The Des Moines Weather Service issued its first tornado warning at 3:22 p.m. Central time; it was delayed by 2 minutes and 47 seconds, according to Herzmann.

As the tornadic storms intensified, the delays in warning dissemination grew.

At 4:11 p.m. Central time, the Weather Service was sounding the alarm about a “confirmed tornado … located near Green Valley Lake,” but it took 9 minutes and 17 seconds for that alert to be broadcast, Herzmann found. The Weather Service said the maximum delay was closer to seven minutes. That was the same storm that would kill six people near Winterset in Madison County, including two children younger than five, just over 20 minutes later.

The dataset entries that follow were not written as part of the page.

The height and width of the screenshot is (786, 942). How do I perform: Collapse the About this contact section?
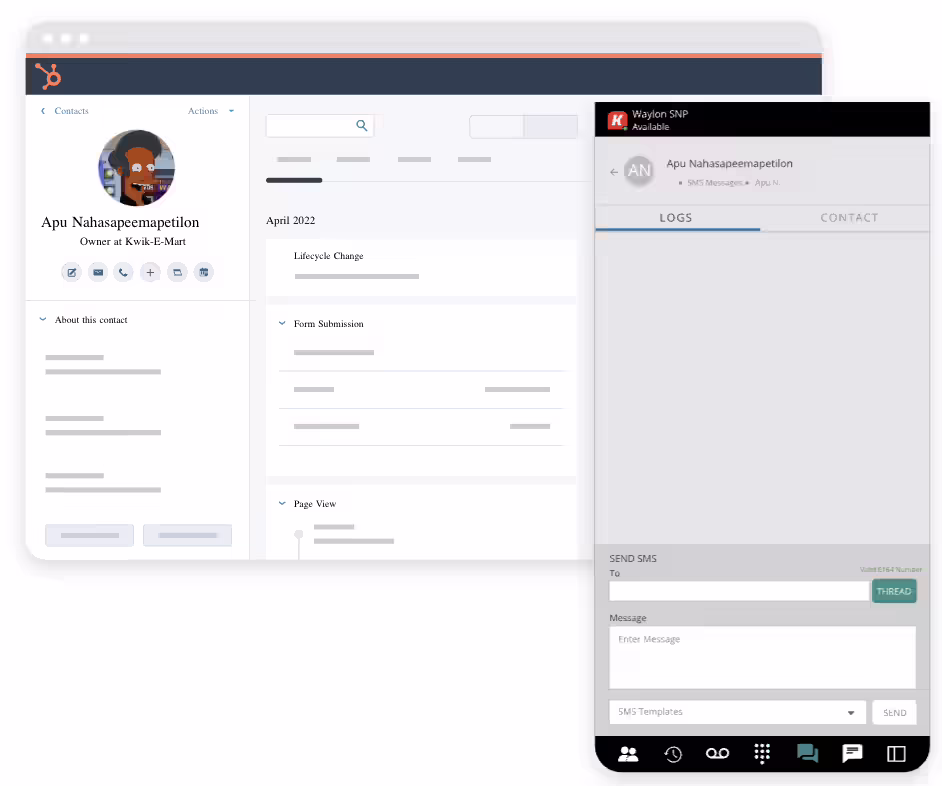[43, 320]
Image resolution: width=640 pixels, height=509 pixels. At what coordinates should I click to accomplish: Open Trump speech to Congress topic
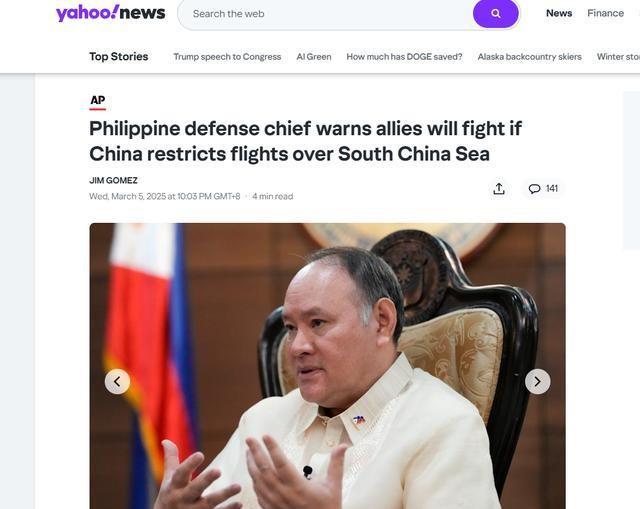(227, 57)
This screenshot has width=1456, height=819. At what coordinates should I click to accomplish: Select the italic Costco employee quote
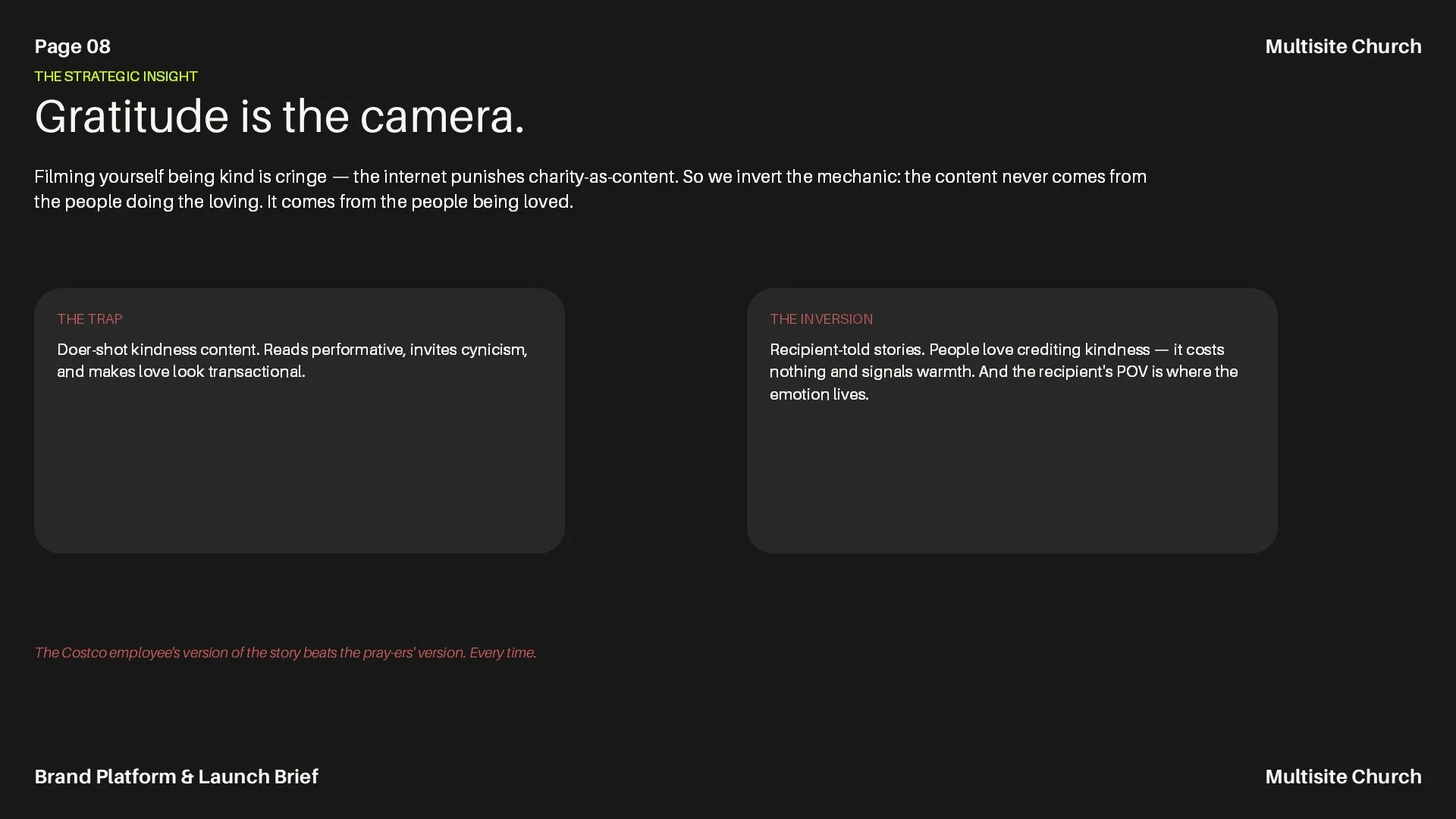pos(285,653)
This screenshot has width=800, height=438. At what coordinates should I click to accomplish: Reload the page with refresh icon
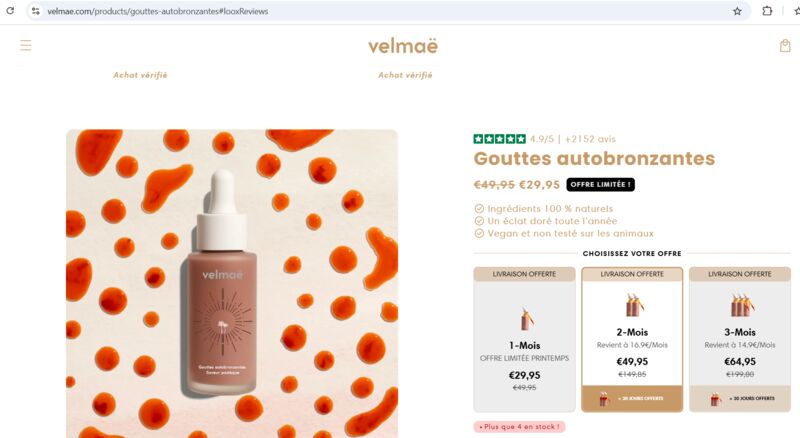[10, 11]
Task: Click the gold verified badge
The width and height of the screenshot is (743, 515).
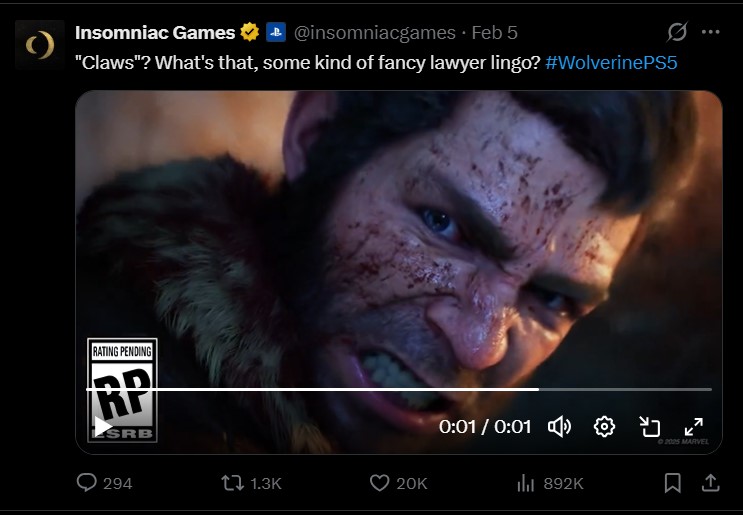Action: coord(249,33)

At 4:34 p.m., a downwind warning was issued for the Winterset tornado, which five minutes later the Weather Service would call “confirmed large and extremely dangerous.” It took nearly six minutes for that alert to reach the public, however, Herzmann found.

The Des Moines Weather Service, aware of the issue, took to social media to tweet warnings and notified local television stations. But unless the public was tuned to Twitter or their televisions sets, they wouldn’t have known about the warnings on time.

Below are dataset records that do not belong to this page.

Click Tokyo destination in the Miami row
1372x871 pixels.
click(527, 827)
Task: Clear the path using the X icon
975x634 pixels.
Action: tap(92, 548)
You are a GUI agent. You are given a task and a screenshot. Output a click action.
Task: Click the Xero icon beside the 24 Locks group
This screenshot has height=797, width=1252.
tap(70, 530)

Problems continued as the tornado passed through southeastern parts of the Des Moines metro area and approached Interstate 80, with delay times ranging between four minutes and seven minutes, according to Herzmann.

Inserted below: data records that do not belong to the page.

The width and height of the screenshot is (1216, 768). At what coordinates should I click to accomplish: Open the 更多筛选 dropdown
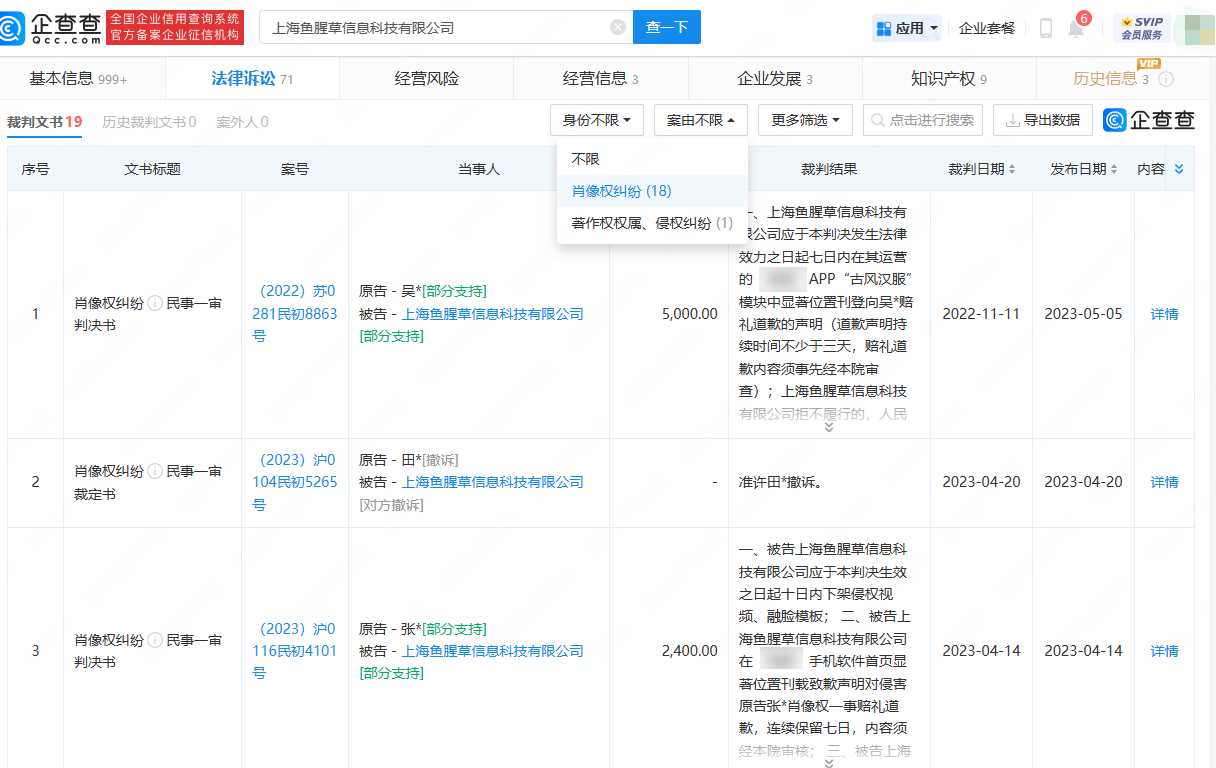[805, 120]

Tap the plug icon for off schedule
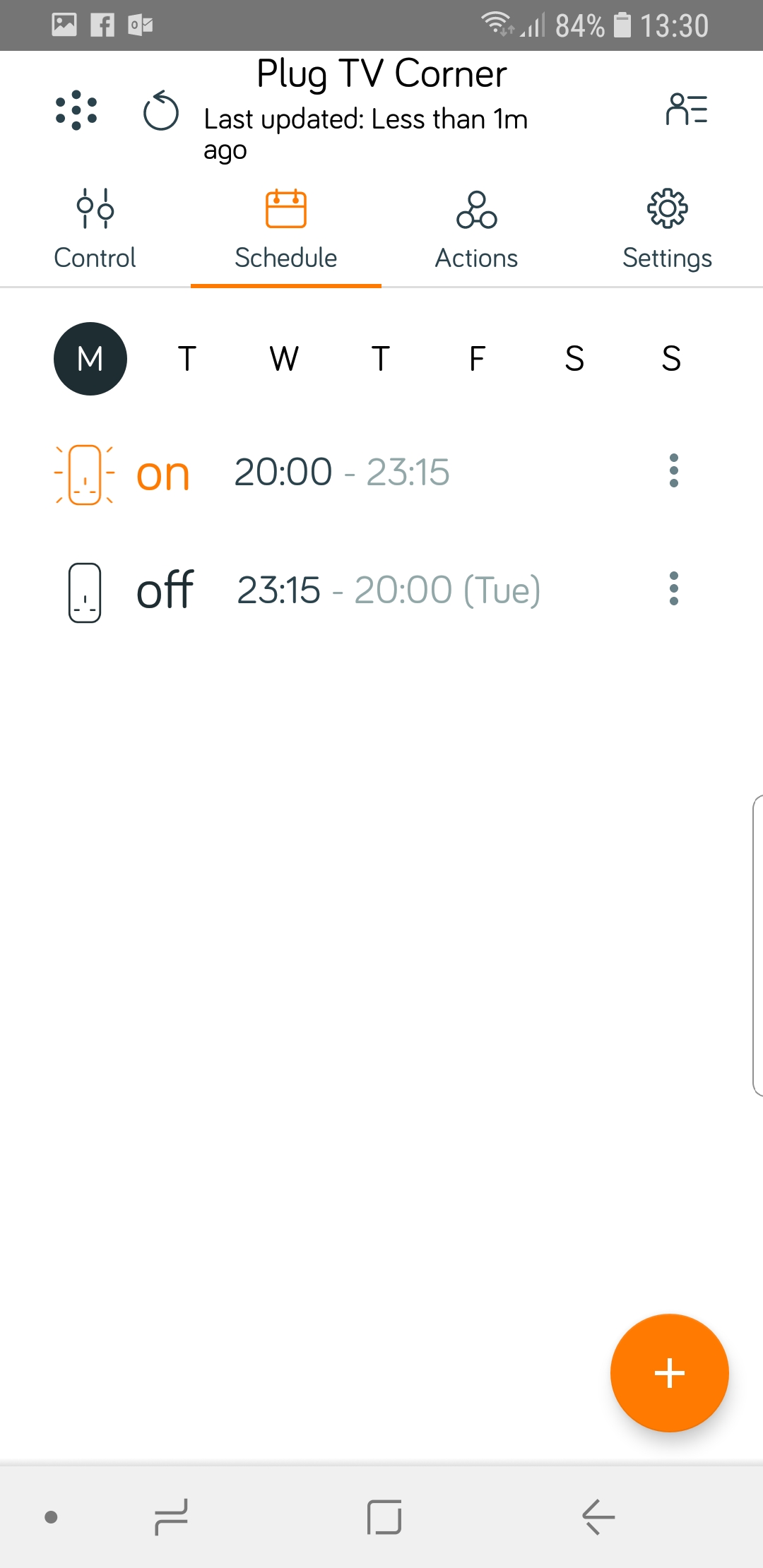click(x=85, y=592)
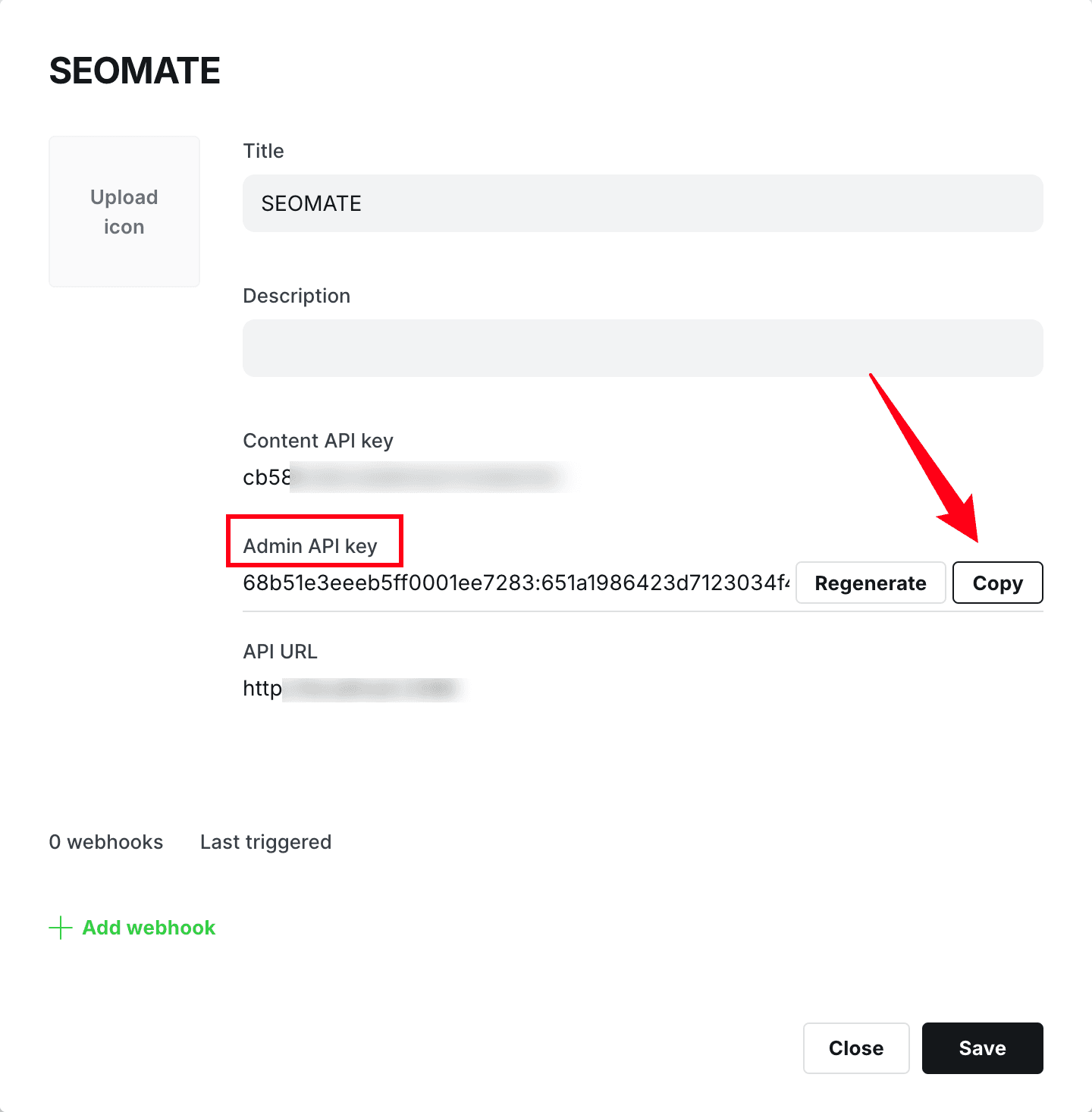Click the Title input containing SEOMATE

642,203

“I don’t know if this impacted Weather Radio, but every other dissemination vehicle was impacted,” Herzmann wrote.

The Weather Service office in Des Moines rated the tornado that struck Winterset as an EF4 on the 0 to 5 scale for tornado intensity, the strongest to strike Iowa since 2013. It declined to speak on the dissemination issue.

“There were known issues with dissemination, the details of which are available with National Weather Service public affairs,” Alex Krull, meteorologist with the Des Moines office, said in a phone call.

National Weather Service Central Operations in College Park, Md., didn’t inform core partners about the issue until 5:43 p.m. Central time — hours after the problem began — at which point the killer tornado had already razed a swath from Winterset to Interstate 80.

Herzmann and others were concerned about what impact the delays may have had during the outbreak.

“I am sick that the local offices had to deal with this and what implications it may have had for those in the path of the tornadoes yesterday,” he tweeted on Sunday. Others echoed his sentiment.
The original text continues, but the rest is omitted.